Quando Scliar aceitou o convite para escrever pela primeira vez em jornal, a dificuldade permanecia: o leitor tendia a acreditar em tudo que lia. Havia até quem se complicasse por conta disso. Certa vez, um escritor da Zero Hora disse que havia amarrado o seu cachorro ao pára-choque de um carro. Quando foi usá-lo para ir à praia, esqueceu-se do cachorro. Ao chegar no litoral, o cachorro estava transformado em um tapete. Assim contou o escritor, tirando a história, naturalmente, da sua própria imaginação. O problema foi que, a partir disso, a redação começou a receber as mais diversas manifestações de indignação e repúdio pela atitude do autor – e não bastou ele desmentir a história: já havia se transformado numa verdade.

Embora costumasse ler, Scliar confessa que não estava muito certo de como era escrever em jornal quando aceitou um convite da Zero Hora.  Aos poucos, foi percebendo que havia diferenças entre escrever na imprensa e escrever um livro – a complexa relação com a realidade era apenas uma delas. A linguagem era outra. Scliar entendeu que o texto literário publicado em jornal devia usar uma linguagem acessível – até ela disparidade do seu público leitor. Mas isso não significa uma linguagem simplória: apenas que, em geral, ela devia ser mais sóbria, e até mesmo elegante. Além disso, o escritor precisava estar atento a algumas imposições típicas do jornalismo, como o espaço pré-determinado para o texto (3200 toques para a Folha de São Paulo) e o prazo definido para enviá-lo à redação (se atrasar, o jornal não publica).

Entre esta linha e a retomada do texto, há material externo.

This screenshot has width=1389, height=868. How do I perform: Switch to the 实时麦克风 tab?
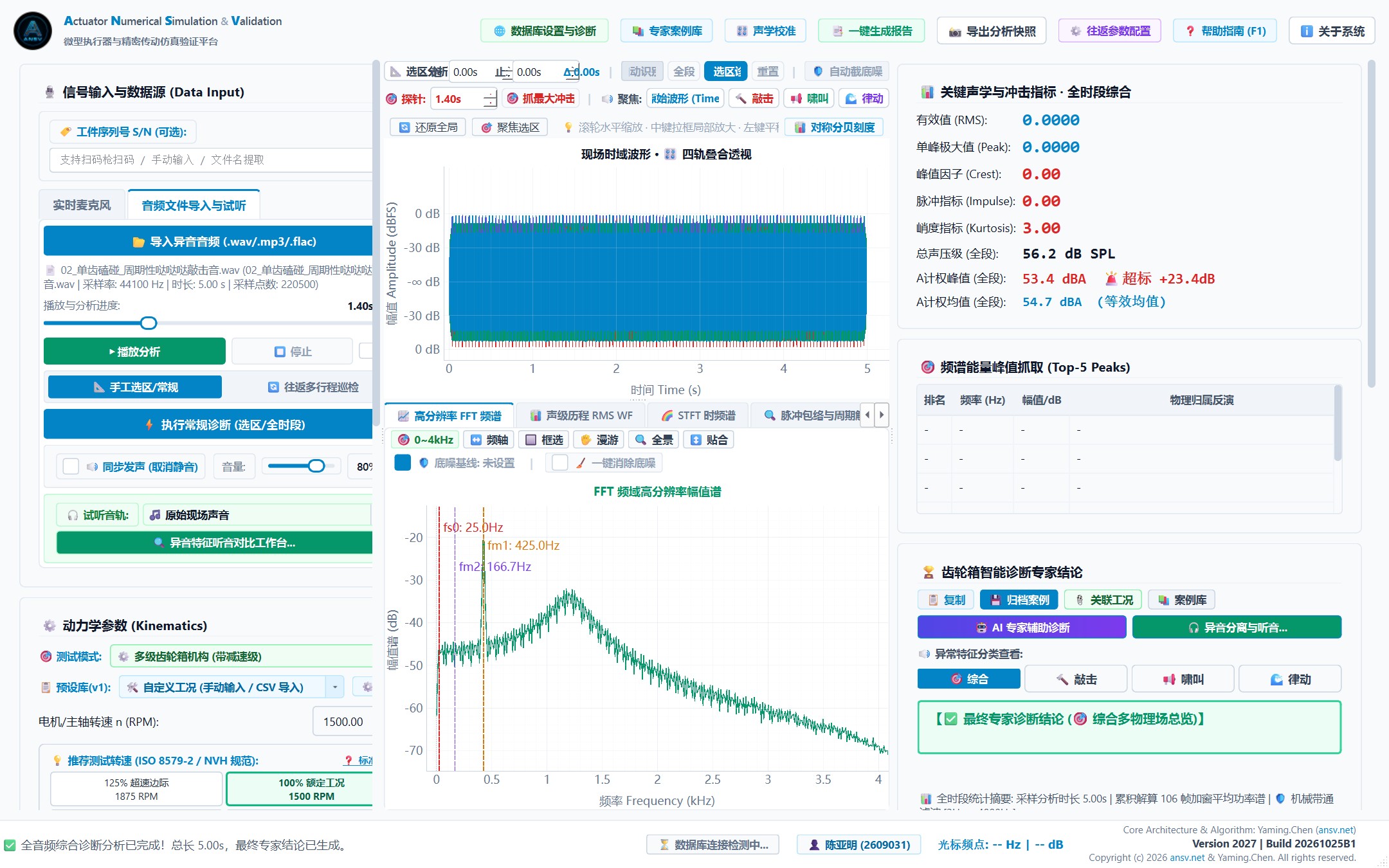pos(82,205)
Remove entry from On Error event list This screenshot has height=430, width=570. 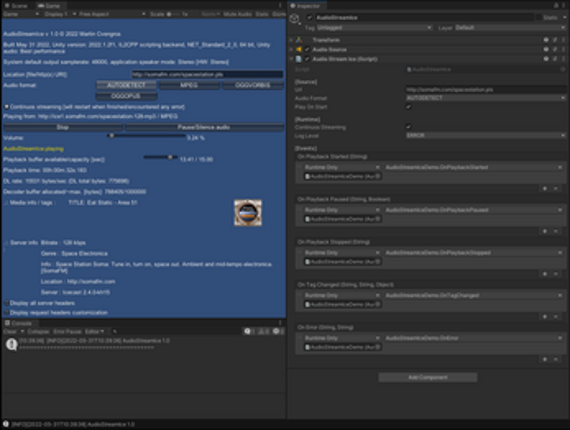click(555, 359)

Mas Scliar diz que foi aprendendo com os jornalistas, e se diz grato a eles. Na Folha, o escritor faz uma ficção declarada, mas que, ao menos, contém um vínculo direto com a realidade (a citação de uma notícia), o que talvez diminua o estranhamento do leitor por não ler verdades no jornal. Seus textos são classificados como contos, gênero que, para o autor, representa a própria origem da ficção – e que também é muito mais difícil de escrever do que um romance, pois não pode dispor de altos e baixos: ou é todo bom ou é todo ruim. E, ao usar o jornal como motivador para criações literárias, o escritor reforça a opinião de que jornalismo e literatura são capazes de se beneficiar da influência mútua. As interações entre as duas áreas continuarão sendo discutidas nas demais mesas-redondas da 28ª Feira do Livro do Sesc/PR.